--- GOAL ---
Please edit this listing so that every "checkbox" reads "check box", with all other text left exactly the same.

--- RECORDS SHOWN ---
┄┄┄┄┄┄┄┄┄┄┄┄┄┄┄┄┄┄┄┄
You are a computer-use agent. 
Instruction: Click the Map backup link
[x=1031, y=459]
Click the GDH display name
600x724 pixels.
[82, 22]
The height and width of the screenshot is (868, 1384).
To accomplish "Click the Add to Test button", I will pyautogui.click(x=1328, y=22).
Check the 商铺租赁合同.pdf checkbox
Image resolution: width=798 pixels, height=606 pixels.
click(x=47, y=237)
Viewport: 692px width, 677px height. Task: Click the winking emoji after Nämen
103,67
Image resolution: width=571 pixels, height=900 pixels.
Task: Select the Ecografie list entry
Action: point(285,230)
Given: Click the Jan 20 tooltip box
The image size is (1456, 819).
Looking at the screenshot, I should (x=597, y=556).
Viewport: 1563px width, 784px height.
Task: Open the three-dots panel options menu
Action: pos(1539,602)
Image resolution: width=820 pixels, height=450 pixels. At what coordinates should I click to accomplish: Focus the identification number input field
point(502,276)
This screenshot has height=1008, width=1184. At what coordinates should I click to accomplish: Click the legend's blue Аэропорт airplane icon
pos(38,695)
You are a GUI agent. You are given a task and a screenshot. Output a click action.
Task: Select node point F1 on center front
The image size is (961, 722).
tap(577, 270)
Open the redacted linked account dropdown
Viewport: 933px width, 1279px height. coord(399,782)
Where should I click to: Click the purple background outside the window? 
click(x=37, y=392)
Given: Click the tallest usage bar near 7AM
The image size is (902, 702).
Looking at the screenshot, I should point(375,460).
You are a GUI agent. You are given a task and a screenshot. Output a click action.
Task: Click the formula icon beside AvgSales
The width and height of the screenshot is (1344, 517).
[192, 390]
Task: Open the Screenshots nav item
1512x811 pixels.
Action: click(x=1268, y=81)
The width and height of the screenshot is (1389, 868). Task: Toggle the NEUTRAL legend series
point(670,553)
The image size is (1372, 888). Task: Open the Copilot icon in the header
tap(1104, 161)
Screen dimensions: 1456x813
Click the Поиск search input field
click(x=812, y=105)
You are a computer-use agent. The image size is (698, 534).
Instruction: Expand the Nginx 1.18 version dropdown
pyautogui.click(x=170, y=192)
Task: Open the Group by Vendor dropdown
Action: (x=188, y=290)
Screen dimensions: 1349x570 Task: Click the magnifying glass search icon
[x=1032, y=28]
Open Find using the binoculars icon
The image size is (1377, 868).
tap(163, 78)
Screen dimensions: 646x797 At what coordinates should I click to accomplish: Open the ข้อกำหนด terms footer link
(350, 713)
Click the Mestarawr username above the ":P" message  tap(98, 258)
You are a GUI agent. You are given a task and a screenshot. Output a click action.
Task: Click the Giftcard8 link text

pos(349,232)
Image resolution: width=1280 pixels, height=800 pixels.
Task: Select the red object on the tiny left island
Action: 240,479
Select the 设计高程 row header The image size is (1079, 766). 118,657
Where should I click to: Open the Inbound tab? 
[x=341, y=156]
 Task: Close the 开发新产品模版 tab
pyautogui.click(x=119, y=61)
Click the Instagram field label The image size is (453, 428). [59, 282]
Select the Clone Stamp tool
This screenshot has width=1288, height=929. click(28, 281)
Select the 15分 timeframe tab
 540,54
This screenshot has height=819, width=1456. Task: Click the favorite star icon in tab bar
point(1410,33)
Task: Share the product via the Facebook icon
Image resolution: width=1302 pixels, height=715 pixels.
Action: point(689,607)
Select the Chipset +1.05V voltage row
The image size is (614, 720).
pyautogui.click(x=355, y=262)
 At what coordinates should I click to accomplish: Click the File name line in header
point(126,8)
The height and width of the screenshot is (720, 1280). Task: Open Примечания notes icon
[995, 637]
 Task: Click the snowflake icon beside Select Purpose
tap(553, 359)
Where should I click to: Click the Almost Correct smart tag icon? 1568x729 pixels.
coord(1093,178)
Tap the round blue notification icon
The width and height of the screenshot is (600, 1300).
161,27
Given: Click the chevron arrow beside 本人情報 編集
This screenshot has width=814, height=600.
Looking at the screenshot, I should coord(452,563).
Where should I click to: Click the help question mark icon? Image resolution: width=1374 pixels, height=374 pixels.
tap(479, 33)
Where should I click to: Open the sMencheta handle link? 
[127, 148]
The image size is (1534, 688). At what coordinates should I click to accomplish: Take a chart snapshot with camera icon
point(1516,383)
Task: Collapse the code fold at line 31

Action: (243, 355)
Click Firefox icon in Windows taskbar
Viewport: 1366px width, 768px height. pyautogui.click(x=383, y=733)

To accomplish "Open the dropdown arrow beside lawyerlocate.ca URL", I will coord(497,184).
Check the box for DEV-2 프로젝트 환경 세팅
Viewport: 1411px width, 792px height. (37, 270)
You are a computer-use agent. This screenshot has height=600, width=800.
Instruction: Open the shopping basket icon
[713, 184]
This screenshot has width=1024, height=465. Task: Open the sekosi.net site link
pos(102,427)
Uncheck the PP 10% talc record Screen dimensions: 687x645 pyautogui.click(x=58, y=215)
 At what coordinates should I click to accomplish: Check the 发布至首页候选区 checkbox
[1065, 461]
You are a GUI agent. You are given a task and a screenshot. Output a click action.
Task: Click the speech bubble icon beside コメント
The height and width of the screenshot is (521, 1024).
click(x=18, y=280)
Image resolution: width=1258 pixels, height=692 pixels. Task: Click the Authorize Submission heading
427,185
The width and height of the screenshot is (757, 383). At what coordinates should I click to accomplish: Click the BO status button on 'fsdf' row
┄┄┄┄┄┄┄┄┄┄┄┄┄┄┄┄┄┄┄┄
--- FULL ANSWER ---
You are a computer-use agent. 
Instruction: Click the Map backup link
[x=1031, y=459]
Click the GDH display name
600x724 pixels.
[82, 22]
The height and width of the screenshot is (868, 1384).
To accomplish "Click the Add to Test button", I will pyautogui.click(x=1328, y=22).
Check the 商铺租赁合同.pdf check box
Image resolution: width=798 pixels, height=606 pixels.
click(x=47, y=237)
Viewport: 692px width, 677px height. Task: Click the winking emoji after Nämen
103,67
Image resolution: width=571 pixels, height=900 pixels.
Task: Select the Ecografie list entry
Action: point(285,230)
Given: Click the Jan 20 tooltip box
The image size is (1456, 819).
Looking at the screenshot, I should (x=597, y=556).
Viewport: 1563px width, 784px height.
Task: Open the three-dots panel options menu
Action: pos(1539,602)
Image resolution: width=820 pixels, height=450 pixels. At what coordinates should I click to accomplish: Focus the identification number input field
point(502,276)
This screenshot has height=1008, width=1184. At what coordinates should I click to accomplish: Click the legend's blue Аэропорт airplane icon
pos(38,695)
You are a GUI agent. You are given a task and a screenshot. Output a click action.
Task: Select node point F1 on center front
The image size is (961, 722).
tap(577, 270)
Open the redacted linked account dropdown
Viewport: 933px width, 1279px height. coord(399,782)
Where should I click to: Click the purple background outside the window? 
click(x=37, y=392)
Given: Click the tallest usage bar near 7AM
The image size is (902, 702).
Looking at the screenshot, I should point(375,460).
You are a GUI agent. You are given a task and a screenshot. Output a click action.
Task: Click the formula icon beside AvgSales
The width and height of the screenshot is (1344, 517).
[192, 390]
Task: Open the Screenshots nav item
1512x811 pixels.
Action: click(x=1268, y=81)
The width and height of the screenshot is (1389, 868). Task: Toggle the NEUTRAL legend series
point(670,553)
The image size is (1372, 888). Task: Open the Copilot icon in the header
tap(1104, 161)
Screen dimensions: 1456x813
Click the Поиск search input field
click(x=812, y=105)
You are a computer-use agent. The image size is (698, 534).
Instruction: Expand the Nginx 1.18 version dropdown
pyautogui.click(x=170, y=192)
Task: Open the Group by Vendor dropdown
Action: (x=188, y=290)
Screen dimensions: 1349x570 Task: Click the magnifying glass search icon
[x=1032, y=28]
Open Find using the binoculars icon
The image size is (1377, 868).
tap(163, 78)
Screen dimensions: 646x797 At what coordinates should I click to accomplish: Open the ข้อกำหนด terms footer link
(350, 713)
Click the Mestarawr username above the ":P" message  tap(98, 258)
You are a GUI agent. You are given a task and a screenshot. Output a click action.
Task: Click the Giftcard8 link text

pos(349,232)
Image resolution: width=1280 pixels, height=800 pixels.
Task: Select the red object on the tiny left island
Action: 240,479
Select the 设计高程 row header The image size is (1079, 766). 118,657
Where should I click to: Open the Inbound tab? 
[x=341, y=156]
 Task: Close the 开发新产品模版 tab
pyautogui.click(x=119, y=61)
Click the Instagram field label The image size is (453, 428). [59, 282]
Select the Clone Stamp tool
This screenshot has width=1288, height=929. click(28, 281)
Select the 15分 timeframe tab
 540,54
This screenshot has height=819, width=1456. Task: Click the favorite star icon in tab bar
point(1410,33)
Task: Share the product via the Facebook icon
Image resolution: width=1302 pixels, height=715 pixels.
Action: point(689,607)
Select the Chipset +1.05V voltage row
The image size is (614, 720).
pyautogui.click(x=355, y=262)
 At what coordinates should I click to accomplish: Click the File name line in header
point(126,8)
The height and width of the screenshot is (720, 1280). Task: Open Примечания notes icon
[995, 637]
 Task: Click the snowflake icon beside Select Purpose
tap(553, 359)
Where should I click to: Click the Almost Correct smart tag icon? 1568x729 pixels.
coord(1093,178)
Tap the round blue notification icon
The width and height of the screenshot is (600, 1300).
161,27
Given: Click the chevron arrow beside 本人情報 編集
This screenshot has width=814, height=600.
Looking at the screenshot, I should coord(452,563).
Where should I click to: Click the help question mark icon? Image resolution: width=1374 pixels, height=374 pixels.
tap(479, 33)
Where should I click to: Open the sMencheta handle link? 
[127, 148]
The image size is (1534, 688). At what coordinates should I click to accomplish: Take a chart snapshot with camera icon
point(1516,383)
Task: Collapse the code fold at line 31

Action: (243, 355)
Click Firefox icon in Windows taskbar
Viewport: 1366px width, 768px height. pyautogui.click(x=383, y=733)

To accomplish "Open the dropdown arrow beside lawyerlocate.ca URL", I will coord(497,184).
Check the box for DEV-2 프로젝트 환경 세팅
Viewport: 1411px width, 792px height. (37, 270)
You are a computer-use agent. This screenshot has height=600, width=800.
Instruction: Open the shopping basket icon
[713, 184]
This screenshot has width=1024, height=465. Task: Open the sekosi.net site link
pos(102,427)
Uncheck the PP 10% talc record Screen dimensions: 687x645 pyautogui.click(x=58, y=215)
 At what coordinates should I click to accomplish: Check the 发布至首页候选区 check box
[1065, 461]
You are a GUI agent. You are given a task and a screenshot. Output a click action.
Task: Click the speech bubble icon beside コメント
The height and width of the screenshot is (521, 1024).
click(x=18, y=280)
Image resolution: width=1258 pixels, height=692 pixels. Task: Click the Authorize Submission heading
427,185
The width and height of the screenshot is (757, 383). At what coordinates should I click to accomplish: Click the BO status button on 'fsdf' row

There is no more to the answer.